Addio a Stefano Marangone, per 25 anni ha lottato contro la Sla
2
GUARDA IL SERVIZIO VIDEO. Nonostante il corpo fosse intrappolato dalla malattia, ha parlato fino all’ultimo con gli occhi. Stefano Marangone si è spento, a 59 anni, dopo una battaglia durata venticinque anni contro la sclerosi laterale amiotrofica. Una lotta affrontata senza mai rinunciare all’amore per la vita e in difesa dei diritti dei malati gravi.
Ex calciatore dilettante, impiegato in un’azienda metalmeccanica, Marangone aveva scoperto la malattia nel 2002, mentre giocava nel Lavarian Mortean. I primi segnali – la debolezza a una gamba, la parola che faticava a uscire – scambiati per stress, poi la diagnosi al Santa Maria della Misericordia di Udine. Da lì un decorso rapidissimo: nel giro di pochi mesi la paralisi completa, la perdita della voce, la dipendenza da un ventilatore e dalla PEG.
Immobilizzato, ma mai muto, Stefano ha continuato a comunicare grazie a un puntatore oculare, trasformando la sua condizione in una battaglia pubblica per i diritti dei malati gravissimi. Con la moglie Paola Ecoretti, sempre al suo fianco, ha difeso fino all’ultimo il desiderio di essere curato a casa, lanciando appelli e raccolte fondi per garantire un’assistenza adeguata.
La sua storia era diventata anche un libro, ‘Il mondo scritto con gli occhi’, con la prefazione dell’ex calciatore Javier Zanetti.

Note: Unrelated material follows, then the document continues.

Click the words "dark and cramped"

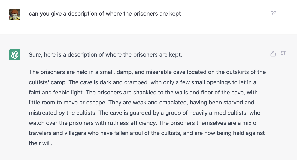[124, 82]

Una testimonianza, oltre la malattia, che resta come una lezione di dignità e resistenza.
Il mondo del calcio dilettanti regionale si stringe al fianco della famiglia di Stefano, che non aveva mai mancato di sostenere attraverso iniziative e amichevoli organizzate coinvolgendo anche le vecchie glorie dell’Udinese.
La moglie di Stefano, Paola Ecoretti Marangone, sta venendo inondata di messaggi e testimonianze d’affetto. “Ci sarà il tempo per rispondere a tutti”, ha riferito, ma ora, chiusa nel dolore con i suoi cari, chiede di rispettare il momento e il desiderio di massima riservatezza.